TEMPO.CO, Yogyakarta - Komisi Pemberantasan Korupsi (KPK) menilai 2018 sebagai tahun rawan korupsi, terutama terkait penyalahgunaan jabatan kekuasaan di Pilkada 2018. Itu terbukti dengan salah satu kasus suap pilkada di Kabupaten Garut, Jawa Barat.
"Di tahun politik ini, penyelenggara pemilu jangan manfaatkan kekuasaannya," ujar Wakil KPK Laode Muhammad Syarif di Yogyakarta, Rabu, 28 Februari 2018.
Baca juga: Suap Pilkada Garut, Polisi Dalami Dugaan Keterlibatan Paslon Lain
Laode mengatakan kasus di Garut menjadi pelajaran nyata bagaimana tim sukses calon kepala daerah menggunakan kemampuan finansialnya untuk menyuap penyelenggara pemilu, baik KPU dan Bawaslu. Tujuannya agar pasangan calon yang didukungnya bisa meraih kekuasaan sebagai kepala daerah.
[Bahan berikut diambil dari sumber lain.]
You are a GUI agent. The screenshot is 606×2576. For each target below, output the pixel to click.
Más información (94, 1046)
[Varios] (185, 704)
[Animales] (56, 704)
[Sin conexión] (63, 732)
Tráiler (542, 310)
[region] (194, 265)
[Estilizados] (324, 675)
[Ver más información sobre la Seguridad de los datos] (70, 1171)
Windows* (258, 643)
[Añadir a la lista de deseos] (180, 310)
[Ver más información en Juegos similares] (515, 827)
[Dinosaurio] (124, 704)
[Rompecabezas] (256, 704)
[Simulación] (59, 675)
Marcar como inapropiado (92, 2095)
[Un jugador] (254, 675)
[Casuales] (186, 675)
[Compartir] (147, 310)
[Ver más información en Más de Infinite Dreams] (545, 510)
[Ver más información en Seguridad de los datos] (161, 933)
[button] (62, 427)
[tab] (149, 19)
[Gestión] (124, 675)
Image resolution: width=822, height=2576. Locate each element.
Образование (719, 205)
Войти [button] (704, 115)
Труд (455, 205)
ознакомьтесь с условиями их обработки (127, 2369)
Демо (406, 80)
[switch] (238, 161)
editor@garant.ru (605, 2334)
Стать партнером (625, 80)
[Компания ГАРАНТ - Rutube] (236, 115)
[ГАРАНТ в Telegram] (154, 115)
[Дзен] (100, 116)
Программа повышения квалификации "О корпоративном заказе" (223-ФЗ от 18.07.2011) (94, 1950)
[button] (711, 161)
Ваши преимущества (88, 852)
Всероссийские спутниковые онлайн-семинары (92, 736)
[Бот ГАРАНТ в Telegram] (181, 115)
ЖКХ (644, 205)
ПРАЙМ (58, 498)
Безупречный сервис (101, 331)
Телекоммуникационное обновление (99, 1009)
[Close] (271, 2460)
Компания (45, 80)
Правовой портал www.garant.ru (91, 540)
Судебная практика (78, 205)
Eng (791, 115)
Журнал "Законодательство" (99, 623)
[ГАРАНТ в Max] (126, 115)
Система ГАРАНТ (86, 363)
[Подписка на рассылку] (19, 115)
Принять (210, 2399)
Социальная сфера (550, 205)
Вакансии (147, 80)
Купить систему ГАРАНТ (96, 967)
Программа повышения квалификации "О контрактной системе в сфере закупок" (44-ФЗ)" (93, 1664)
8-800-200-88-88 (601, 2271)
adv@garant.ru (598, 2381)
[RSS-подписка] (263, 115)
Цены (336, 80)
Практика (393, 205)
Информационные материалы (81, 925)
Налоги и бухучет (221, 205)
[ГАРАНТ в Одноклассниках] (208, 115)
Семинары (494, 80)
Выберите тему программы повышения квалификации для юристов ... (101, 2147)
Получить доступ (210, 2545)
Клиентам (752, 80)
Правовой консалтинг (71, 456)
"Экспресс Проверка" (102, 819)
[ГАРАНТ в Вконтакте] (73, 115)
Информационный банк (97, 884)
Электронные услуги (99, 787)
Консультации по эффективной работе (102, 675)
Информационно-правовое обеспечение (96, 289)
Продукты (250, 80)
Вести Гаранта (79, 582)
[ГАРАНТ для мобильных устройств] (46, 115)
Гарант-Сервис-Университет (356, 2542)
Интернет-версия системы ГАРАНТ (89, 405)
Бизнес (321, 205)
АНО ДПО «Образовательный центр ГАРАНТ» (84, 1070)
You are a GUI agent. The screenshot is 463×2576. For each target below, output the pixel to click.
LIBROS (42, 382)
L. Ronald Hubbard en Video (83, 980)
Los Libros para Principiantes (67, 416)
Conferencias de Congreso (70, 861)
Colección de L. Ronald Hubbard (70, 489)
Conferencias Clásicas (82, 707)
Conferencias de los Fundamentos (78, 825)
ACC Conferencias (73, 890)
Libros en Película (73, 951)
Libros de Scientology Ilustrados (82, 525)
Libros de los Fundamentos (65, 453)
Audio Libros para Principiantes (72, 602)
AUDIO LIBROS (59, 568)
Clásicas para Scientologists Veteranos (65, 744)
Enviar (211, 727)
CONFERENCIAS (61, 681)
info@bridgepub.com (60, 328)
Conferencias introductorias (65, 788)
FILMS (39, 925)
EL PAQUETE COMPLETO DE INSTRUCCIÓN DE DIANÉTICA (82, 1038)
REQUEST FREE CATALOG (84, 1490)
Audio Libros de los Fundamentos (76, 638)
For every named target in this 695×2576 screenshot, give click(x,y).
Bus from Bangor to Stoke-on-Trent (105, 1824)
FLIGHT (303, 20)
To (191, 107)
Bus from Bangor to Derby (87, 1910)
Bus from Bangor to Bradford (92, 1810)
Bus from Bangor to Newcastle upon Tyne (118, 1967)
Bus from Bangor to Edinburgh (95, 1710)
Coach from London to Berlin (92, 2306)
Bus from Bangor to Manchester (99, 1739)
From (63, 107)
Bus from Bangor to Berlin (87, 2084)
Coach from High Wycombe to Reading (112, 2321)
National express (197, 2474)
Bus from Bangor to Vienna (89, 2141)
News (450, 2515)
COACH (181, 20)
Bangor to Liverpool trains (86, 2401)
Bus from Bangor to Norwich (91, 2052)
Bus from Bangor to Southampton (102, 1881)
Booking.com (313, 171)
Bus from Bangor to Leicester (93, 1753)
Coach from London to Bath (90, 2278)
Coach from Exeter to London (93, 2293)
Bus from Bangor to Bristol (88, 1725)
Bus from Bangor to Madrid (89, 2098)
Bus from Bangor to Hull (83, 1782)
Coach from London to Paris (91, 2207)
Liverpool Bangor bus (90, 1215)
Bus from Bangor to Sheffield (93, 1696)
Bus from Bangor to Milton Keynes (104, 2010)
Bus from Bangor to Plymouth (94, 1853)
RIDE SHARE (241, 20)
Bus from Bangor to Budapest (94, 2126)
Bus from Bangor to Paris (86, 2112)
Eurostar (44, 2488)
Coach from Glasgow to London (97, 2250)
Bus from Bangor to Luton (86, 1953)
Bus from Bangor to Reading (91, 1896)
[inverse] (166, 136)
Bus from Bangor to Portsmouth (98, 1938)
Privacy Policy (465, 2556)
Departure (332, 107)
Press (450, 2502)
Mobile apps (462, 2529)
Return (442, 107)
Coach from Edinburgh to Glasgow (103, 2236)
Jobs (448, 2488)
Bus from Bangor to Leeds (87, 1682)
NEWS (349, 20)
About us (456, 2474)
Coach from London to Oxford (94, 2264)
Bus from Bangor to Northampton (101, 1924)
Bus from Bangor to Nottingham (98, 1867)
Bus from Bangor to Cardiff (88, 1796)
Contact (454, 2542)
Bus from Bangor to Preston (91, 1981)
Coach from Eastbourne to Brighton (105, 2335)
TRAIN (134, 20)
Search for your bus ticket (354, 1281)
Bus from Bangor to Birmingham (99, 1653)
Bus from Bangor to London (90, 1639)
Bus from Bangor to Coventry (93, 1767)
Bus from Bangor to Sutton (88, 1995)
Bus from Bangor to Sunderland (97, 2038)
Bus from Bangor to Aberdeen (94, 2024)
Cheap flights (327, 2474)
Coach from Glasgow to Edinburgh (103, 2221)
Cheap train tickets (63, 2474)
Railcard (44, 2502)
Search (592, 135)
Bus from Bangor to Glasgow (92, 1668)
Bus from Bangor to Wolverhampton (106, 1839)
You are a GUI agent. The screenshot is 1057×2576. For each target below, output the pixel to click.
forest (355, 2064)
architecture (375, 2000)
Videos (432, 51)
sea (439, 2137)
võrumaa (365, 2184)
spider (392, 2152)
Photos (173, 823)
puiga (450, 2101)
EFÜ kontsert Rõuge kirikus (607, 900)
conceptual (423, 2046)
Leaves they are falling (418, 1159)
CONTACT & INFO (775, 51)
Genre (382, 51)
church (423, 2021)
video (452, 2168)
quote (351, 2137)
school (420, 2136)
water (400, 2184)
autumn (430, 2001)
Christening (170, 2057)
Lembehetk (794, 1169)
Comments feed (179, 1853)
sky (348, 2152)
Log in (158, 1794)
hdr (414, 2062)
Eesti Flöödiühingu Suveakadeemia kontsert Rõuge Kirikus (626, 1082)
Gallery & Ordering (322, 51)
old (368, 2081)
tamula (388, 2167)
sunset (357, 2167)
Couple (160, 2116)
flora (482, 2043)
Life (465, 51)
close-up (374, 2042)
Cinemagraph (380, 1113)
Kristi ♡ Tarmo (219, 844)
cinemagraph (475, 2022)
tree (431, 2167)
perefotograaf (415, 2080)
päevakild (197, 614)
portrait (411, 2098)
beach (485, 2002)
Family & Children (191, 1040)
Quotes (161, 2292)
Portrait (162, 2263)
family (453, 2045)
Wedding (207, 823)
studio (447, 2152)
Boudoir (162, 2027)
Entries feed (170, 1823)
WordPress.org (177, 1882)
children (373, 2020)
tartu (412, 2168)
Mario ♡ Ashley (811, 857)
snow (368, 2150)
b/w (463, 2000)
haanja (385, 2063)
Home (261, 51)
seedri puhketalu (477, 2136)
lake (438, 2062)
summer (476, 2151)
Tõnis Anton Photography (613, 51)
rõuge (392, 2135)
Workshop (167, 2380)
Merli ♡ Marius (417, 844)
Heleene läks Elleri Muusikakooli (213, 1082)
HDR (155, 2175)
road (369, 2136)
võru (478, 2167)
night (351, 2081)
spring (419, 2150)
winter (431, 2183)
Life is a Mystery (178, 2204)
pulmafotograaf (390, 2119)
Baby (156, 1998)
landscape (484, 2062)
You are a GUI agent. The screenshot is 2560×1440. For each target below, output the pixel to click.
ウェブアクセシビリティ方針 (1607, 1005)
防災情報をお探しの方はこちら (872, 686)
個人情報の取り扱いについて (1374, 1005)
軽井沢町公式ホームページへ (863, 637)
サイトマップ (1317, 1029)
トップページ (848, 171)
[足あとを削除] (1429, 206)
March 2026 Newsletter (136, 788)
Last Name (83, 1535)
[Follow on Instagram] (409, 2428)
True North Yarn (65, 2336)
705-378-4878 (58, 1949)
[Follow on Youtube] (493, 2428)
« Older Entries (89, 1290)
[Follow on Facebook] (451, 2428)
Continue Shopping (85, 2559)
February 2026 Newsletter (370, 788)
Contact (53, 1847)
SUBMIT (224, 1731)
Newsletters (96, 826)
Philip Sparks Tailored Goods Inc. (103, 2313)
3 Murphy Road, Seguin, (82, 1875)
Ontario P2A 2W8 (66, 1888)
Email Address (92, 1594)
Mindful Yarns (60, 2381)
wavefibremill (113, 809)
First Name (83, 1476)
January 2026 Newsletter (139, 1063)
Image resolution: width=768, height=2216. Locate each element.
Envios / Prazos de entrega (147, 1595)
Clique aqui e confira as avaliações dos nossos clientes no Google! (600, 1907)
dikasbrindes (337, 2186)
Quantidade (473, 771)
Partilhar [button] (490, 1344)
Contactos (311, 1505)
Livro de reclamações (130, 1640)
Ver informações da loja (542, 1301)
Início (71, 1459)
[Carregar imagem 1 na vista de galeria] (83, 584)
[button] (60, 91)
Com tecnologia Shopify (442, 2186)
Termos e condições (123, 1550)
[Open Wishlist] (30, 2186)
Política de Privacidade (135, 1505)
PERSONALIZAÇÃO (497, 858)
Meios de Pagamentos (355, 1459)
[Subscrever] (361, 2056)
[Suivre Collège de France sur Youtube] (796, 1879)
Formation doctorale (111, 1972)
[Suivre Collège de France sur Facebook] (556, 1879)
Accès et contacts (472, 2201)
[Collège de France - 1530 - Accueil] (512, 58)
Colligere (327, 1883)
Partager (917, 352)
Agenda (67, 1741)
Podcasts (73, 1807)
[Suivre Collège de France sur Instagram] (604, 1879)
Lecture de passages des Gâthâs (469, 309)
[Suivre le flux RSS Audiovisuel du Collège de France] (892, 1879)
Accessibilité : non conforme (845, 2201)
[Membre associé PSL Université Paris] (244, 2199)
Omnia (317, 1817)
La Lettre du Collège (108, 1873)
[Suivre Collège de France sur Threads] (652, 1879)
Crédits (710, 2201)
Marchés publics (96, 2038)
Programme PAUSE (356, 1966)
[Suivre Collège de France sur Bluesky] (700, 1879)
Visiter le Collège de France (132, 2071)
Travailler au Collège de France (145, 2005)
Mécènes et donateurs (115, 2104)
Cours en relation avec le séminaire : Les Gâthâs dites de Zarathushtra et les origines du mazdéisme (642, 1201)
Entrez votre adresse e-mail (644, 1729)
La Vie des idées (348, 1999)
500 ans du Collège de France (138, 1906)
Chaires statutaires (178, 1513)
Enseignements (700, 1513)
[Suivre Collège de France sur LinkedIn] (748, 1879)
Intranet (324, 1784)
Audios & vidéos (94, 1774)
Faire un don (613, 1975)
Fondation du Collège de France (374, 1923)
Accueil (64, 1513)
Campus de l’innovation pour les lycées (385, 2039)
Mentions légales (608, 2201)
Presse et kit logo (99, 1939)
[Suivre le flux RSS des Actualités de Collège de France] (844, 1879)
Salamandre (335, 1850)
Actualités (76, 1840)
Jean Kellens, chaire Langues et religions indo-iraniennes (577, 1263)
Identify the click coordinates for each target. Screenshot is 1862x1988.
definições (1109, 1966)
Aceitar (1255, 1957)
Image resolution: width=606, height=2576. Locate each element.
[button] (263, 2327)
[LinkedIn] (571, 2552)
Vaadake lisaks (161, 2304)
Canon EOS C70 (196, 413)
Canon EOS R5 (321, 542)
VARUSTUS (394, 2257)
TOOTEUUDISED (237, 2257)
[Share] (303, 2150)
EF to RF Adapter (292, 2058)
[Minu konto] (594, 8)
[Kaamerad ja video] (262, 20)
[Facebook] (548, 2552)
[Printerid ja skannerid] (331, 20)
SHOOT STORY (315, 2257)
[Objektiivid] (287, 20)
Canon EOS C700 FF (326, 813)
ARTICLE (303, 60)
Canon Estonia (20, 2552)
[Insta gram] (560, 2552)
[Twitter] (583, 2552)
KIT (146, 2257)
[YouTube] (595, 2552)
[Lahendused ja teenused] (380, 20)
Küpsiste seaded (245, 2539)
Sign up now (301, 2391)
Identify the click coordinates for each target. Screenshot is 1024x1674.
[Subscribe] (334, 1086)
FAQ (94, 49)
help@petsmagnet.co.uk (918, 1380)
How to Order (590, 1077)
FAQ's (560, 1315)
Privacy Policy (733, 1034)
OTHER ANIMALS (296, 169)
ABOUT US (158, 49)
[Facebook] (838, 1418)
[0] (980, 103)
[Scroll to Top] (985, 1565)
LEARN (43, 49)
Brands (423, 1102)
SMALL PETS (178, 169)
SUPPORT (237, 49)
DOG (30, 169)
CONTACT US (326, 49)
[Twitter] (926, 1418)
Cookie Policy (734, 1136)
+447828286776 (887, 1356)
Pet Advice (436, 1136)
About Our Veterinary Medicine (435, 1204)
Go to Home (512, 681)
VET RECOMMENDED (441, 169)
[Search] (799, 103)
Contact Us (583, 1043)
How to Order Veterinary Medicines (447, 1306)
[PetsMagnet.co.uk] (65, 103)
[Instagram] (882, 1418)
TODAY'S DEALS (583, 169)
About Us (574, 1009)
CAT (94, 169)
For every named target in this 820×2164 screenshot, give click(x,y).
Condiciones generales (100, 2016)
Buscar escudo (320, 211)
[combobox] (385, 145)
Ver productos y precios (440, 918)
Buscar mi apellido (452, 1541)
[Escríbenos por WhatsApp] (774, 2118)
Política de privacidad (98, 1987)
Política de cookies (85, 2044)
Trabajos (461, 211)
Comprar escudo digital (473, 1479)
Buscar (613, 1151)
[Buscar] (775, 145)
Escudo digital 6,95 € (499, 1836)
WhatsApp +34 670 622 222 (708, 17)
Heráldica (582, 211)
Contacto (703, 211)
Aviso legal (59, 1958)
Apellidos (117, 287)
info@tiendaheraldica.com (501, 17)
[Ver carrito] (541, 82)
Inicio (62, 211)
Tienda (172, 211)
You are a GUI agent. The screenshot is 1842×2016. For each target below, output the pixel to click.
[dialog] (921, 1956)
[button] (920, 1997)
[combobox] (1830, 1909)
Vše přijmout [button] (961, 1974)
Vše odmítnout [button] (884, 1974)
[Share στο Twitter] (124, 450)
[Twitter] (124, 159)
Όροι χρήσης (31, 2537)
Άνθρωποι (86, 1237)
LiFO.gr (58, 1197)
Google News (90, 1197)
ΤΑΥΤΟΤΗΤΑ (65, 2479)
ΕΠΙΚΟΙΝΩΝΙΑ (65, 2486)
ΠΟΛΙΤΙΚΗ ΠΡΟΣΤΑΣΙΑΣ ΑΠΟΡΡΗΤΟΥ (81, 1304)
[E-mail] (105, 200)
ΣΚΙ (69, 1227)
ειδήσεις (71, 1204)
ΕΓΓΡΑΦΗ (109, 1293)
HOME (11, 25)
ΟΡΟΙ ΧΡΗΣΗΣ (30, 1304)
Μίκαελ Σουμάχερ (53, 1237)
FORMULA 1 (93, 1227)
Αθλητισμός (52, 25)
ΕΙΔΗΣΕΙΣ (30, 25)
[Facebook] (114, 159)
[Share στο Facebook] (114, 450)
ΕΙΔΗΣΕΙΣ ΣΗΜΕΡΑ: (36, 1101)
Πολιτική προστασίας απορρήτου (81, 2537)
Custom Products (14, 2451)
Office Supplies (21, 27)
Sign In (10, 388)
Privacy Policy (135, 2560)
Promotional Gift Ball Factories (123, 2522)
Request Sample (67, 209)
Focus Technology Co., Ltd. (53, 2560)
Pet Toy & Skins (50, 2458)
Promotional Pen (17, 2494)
"Kami mewanti-wanti benar itu di tahun politik ini, karena KPK dan Polri akan kerja keras mengawasi," ujarnya.
Laode berharap para calon kepala daerah yang bertarung maupun para penyelenggara pemilu benar-benar berkomitmen melaksanakan pilkada serentak dengan bersih dari unsur korupsi. "Kalau pemilunya bersih, pemimpin yang dihasilkan juga akan baik," kata Laode.
Baca juga: Panwas Tulungagung Belum Temukan Bukti Margiono Bagi Uang
Kasus suap pilkada Garut menyeret jajaran petinggi Komisi Pemilihan Umum (KPU) Garut, Badan Pengawas Pemilu (Bawaslu) Garut, serta seorang tim sukses salah satu calon. Kepolisian Daerah Jawa Barat telah menetapkan tiga orang tersangka dalam kasus tersebut.
Ketiga orang yang ditetapkan sebagai tersangka tersebut yakni Komisioner Komisi Pemilihan Umum Daerah Garut Ade Sudrajat dan Ketua Badan Pengawas Pemilu Heri Hasan Basri sebagai penerima suap. Sementara tersangka lainnya yakni Didin Wahyudin sebagai pihak pemberi suap.